Records excerpted from a collection
"""
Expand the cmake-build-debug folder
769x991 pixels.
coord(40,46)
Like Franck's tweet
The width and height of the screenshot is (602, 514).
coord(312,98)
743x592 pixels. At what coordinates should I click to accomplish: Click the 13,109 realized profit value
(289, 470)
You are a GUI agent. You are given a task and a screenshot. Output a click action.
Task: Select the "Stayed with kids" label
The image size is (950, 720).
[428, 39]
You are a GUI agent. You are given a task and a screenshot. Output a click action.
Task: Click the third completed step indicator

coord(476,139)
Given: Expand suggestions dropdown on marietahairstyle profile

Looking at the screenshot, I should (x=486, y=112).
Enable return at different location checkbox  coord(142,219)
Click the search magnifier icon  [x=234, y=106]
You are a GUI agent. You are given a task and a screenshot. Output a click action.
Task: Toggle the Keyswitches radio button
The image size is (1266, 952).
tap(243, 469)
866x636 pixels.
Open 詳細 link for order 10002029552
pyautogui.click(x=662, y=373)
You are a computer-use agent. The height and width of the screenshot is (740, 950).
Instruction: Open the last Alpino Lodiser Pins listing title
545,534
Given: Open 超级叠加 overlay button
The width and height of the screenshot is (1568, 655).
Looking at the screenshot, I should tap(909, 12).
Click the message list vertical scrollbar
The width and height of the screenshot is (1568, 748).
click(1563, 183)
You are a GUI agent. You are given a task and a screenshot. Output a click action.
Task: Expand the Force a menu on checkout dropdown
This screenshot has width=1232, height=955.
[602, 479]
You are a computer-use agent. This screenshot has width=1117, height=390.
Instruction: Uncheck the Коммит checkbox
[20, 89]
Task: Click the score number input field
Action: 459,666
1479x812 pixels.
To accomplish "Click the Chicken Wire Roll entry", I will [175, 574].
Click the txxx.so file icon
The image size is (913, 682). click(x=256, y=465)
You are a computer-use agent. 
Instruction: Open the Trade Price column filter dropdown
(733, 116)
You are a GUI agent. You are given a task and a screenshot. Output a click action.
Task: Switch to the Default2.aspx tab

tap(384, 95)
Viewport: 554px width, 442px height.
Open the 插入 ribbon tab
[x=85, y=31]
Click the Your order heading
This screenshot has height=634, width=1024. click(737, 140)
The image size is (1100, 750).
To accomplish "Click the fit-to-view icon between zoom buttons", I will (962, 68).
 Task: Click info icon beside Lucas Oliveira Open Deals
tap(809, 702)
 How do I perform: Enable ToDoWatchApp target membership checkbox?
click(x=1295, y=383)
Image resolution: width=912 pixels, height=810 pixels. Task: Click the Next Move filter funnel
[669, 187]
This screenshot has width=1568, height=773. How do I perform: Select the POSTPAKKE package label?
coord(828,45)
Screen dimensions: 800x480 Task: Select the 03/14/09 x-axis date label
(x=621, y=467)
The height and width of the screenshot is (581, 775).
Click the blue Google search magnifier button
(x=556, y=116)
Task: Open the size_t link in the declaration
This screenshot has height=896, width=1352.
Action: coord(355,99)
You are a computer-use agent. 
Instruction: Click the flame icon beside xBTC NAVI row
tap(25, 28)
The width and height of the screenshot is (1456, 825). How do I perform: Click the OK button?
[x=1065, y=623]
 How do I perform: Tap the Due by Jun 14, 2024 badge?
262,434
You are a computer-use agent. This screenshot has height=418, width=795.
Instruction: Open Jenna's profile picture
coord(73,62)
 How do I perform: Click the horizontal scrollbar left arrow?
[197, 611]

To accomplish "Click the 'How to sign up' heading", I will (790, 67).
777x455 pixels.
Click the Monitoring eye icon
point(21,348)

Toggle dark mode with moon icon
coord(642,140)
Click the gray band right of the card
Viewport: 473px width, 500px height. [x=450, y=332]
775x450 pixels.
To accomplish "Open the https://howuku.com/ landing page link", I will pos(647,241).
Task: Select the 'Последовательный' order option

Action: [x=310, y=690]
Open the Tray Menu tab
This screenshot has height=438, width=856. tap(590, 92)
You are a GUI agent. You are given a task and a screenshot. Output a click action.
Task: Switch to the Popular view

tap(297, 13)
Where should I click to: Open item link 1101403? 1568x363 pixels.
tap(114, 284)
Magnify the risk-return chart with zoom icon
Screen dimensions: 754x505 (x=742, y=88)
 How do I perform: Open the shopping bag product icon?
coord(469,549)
"""
### WHAT THE TASK REQUIRES
The records above are to be reproduced exactly, with nothing left out.

### ANSWER BOX
Expand the cmake-build-debug folder
769x991 pixels.
coord(40,46)
Like Franck's tweet
The width and height of the screenshot is (602, 514).
coord(312,98)
743x592 pixels. At what coordinates should I click to accomplish: Click the 13,109 realized profit value
(289, 470)
You are a GUI agent. You are given a task and a screenshot. Output a click action.
Task: Select the "Stayed with kids" label
The image size is (950, 720).
[428, 39]
You are a GUI agent. You are given a task and a screenshot. Output a click action.
Task: Click the third completed step indicator

coord(476,139)
Given: Expand suggestions dropdown on marietahairstyle profile

Looking at the screenshot, I should (x=486, y=112).
Enable return at different location checkbox  coord(142,219)
Click the search magnifier icon  [x=234, y=106]
You are a GUI agent. You are given a task and a screenshot. Output a click action.
Task: Toggle the Keyswitches radio button
The image size is (1266, 952).
tap(243, 469)
866x636 pixels.
Open 詳細 link for order 10002029552
pyautogui.click(x=662, y=373)
You are a computer-use agent. The height and width of the screenshot is (740, 950).
Instruction: Open the last Alpino Lodiser Pins listing title
545,534
Given: Open 超级叠加 overlay button
The width and height of the screenshot is (1568, 655).
Looking at the screenshot, I should tap(909, 12).
Click the message list vertical scrollbar
The width and height of the screenshot is (1568, 748).
click(1563, 183)
You are a GUI agent. You are given a task and a screenshot. Output a click action.
Task: Expand the Force a menu on checkout dropdown
This screenshot has width=1232, height=955.
[602, 479]
You are a computer-use agent. This screenshot has width=1117, height=390.
Instruction: Uncheck the Коммит checkbox
[20, 89]
Task: Click the score number input field
Action: 459,666
1479x812 pixels.
To accomplish "Click the Chicken Wire Roll entry", I will [175, 574].
Click the txxx.so file icon
The image size is (913, 682). click(x=256, y=465)
You are a computer-use agent. 
Instruction: Open the Trade Price column filter dropdown
(733, 116)
You are a GUI agent. You are given a task and a screenshot. Output a click action.
Task: Switch to the Default2.aspx tab

tap(384, 95)
Viewport: 554px width, 442px height.
Open the 插入 ribbon tab
[x=85, y=31]
Click the Your order heading
This screenshot has height=634, width=1024. click(737, 140)
The image size is (1100, 750).
To accomplish "Click the fit-to-view icon between zoom buttons", I will (962, 68).
 Task: Click info icon beside Lucas Oliveira Open Deals
tap(809, 702)
 How do I perform: Enable ToDoWatchApp target membership checkbox?
click(x=1295, y=383)
Image resolution: width=912 pixels, height=810 pixels. Task: Click the Next Move filter funnel
[669, 187]
This screenshot has width=1568, height=773. How do I perform: Select the POSTPAKKE package label?
coord(828,45)
Screen dimensions: 800x480 Task: Select the 03/14/09 x-axis date label
(x=621, y=467)
The height and width of the screenshot is (581, 775).
Click the blue Google search magnifier button
(x=556, y=116)
Task: Open the size_t link in the declaration
This screenshot has height=896, width=1352.
Action: coord(355,99)
You are a computer-use agent. 
Instruction: Click the flame icon beside xBTC NAVI row
tap(25, 28)
The width and height of the screenshot is (1456, 825). How do I perform: Click the OK button?
[x=1065, y=623]
 How do I perform: Tap the Due by Jun 14, 2024 badge?
262,434
You are a computer-use agent. This screenshot has height=418, width=795.
Instruction: Open Jenna's profile picture
coord(73,62)
 How do I perform: Click the horizontal scrollbar left arrow?
[197, 611]

To accomplish "Click the 'How to sign up' heading", I will (790, 67).
777x455 pixels.
Click the Monitoring eye icon
point(21,348)

Toggle dark mode with moon icon
coord(642,140)
Click the gray band right of the card
Viewport: 473px width, 500px height. [x=450, y=332]
775x450 pixels.
To accomplish "Open the https://howuku.com/ landing page link", I will pos(647,241).
Task: Select the 'Последовательный' order option

Action: [x=310, y=690]
Open the Tray Menu tab
This screenshot has height=438, width=856. tap(590, 92)
You are a GUI agent. You are given a task and a screenshot. Output a click action.
Task: Switch to the Popular view

tap(297, 13)
Where should I click to: Open item link 1101403? 1568x363 pixels.
tap(114, 284)
Magnify the risk-return chart with zoom icon
Screen dimensions: 754x505 (x=742, y=88)
 How do I perform: Open the shopping bag product icon?
coord(469,549)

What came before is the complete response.